Therefore, ${u}$ is a cubic spline with knots at the contact points and at ${\pm 2}$. The distributional derivative ${u^{(4)}}$ consists of negative point masses placed at the contact points. Integrating twice, we find that ${u''}$ is a piecewise affine concave function; in particular it is continuous. The minimizer will be ${C^2}$-smooth in ${(-2,2)}$.

How many contact points are there? If only one, then by symmetry it must be at ${x=0}$, and the only three-knot cubic spline that satisfies the boundary conditions and passes through ${(0,-1)}$ with zero derivative is ${(-1/4)(1+|x|)(2-|x|)^2}$. But it does not stay below the obstacle:

With a smaller circle, or a longer bar, the one-contact (three-knot) spline would work.
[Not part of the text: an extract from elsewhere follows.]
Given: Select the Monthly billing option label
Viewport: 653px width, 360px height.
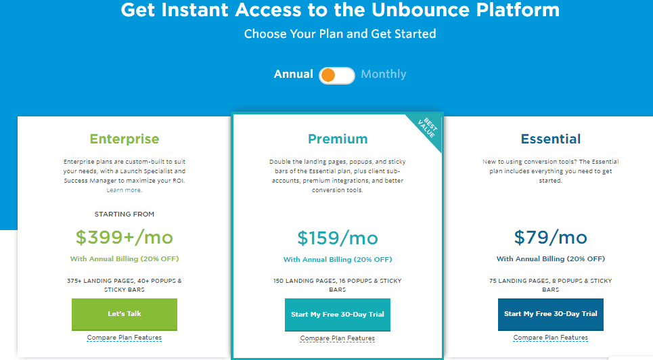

For example, on ${[-3,3]}$:

But with our parameters we look for two contact points. By symmetry, the middle piece of the spline must be of the form ${q(x)=cx^2+d}$. The other two will be ${p(x)=(ax+b)(2-x)^2}$ and ${p(-x)}$, also by symmetry and to satisfy the boundary conditions at ${\pm 2}$. At the positive knot ${x_0}$ the following must hold:

$\displaystyle p(x_0)=q(x_0)=-\sqrt{1-x_0^2}, \quad p'(x_0)=q'(x_0)=\frac{-x_0}{\sqrt{1-x_0^2}}, \quad p''(x_0)=q''(x_0)$

where the last condition comes from the fact that ${u''}$ is concave and therefore continuous. With five equations and five unknowns, Maple finds solutions in closed form. One of them has ${x_0=0}$, ${a=b=-1/4}$ as above, and is not what we want. The other has ${x_0=(\sqrt{10}-2)/3\approx 0.3874}$ and coefficients such as ${a=-\frac{1}{3645}\sqrt{505875+164940\sqrt{10}}}$. Ugly, but it works:

This time, the bar does stay below the obstacle, touching it only at two points. The amount by which it comes off the obstacle in the middle is very small. Here is the difference ${u(x)-(-\sqrt{1-x^2})}$:

And this is the second derivative ${u''}$.
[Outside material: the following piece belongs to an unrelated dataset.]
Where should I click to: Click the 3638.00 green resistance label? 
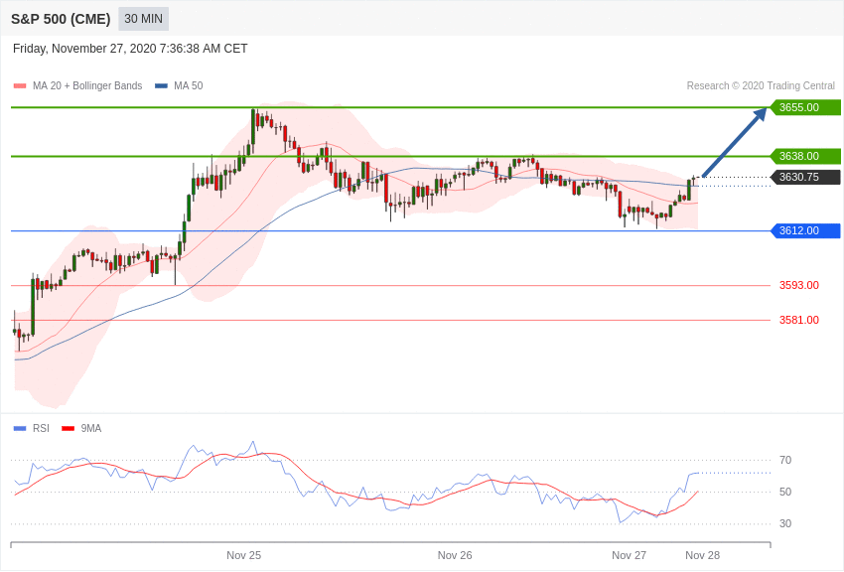804,156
Again, the minimizer has a higher degree of regularity (Lipschitz continuous second derivative) than a generic element of the function space in which minimization takes place (square-integrable second derivative).

If the rod is made shorter (and the obstacle stays the same), the two-contact nature of the solution becomes more pronounced.

Assuming the rod stays in one piece, of course.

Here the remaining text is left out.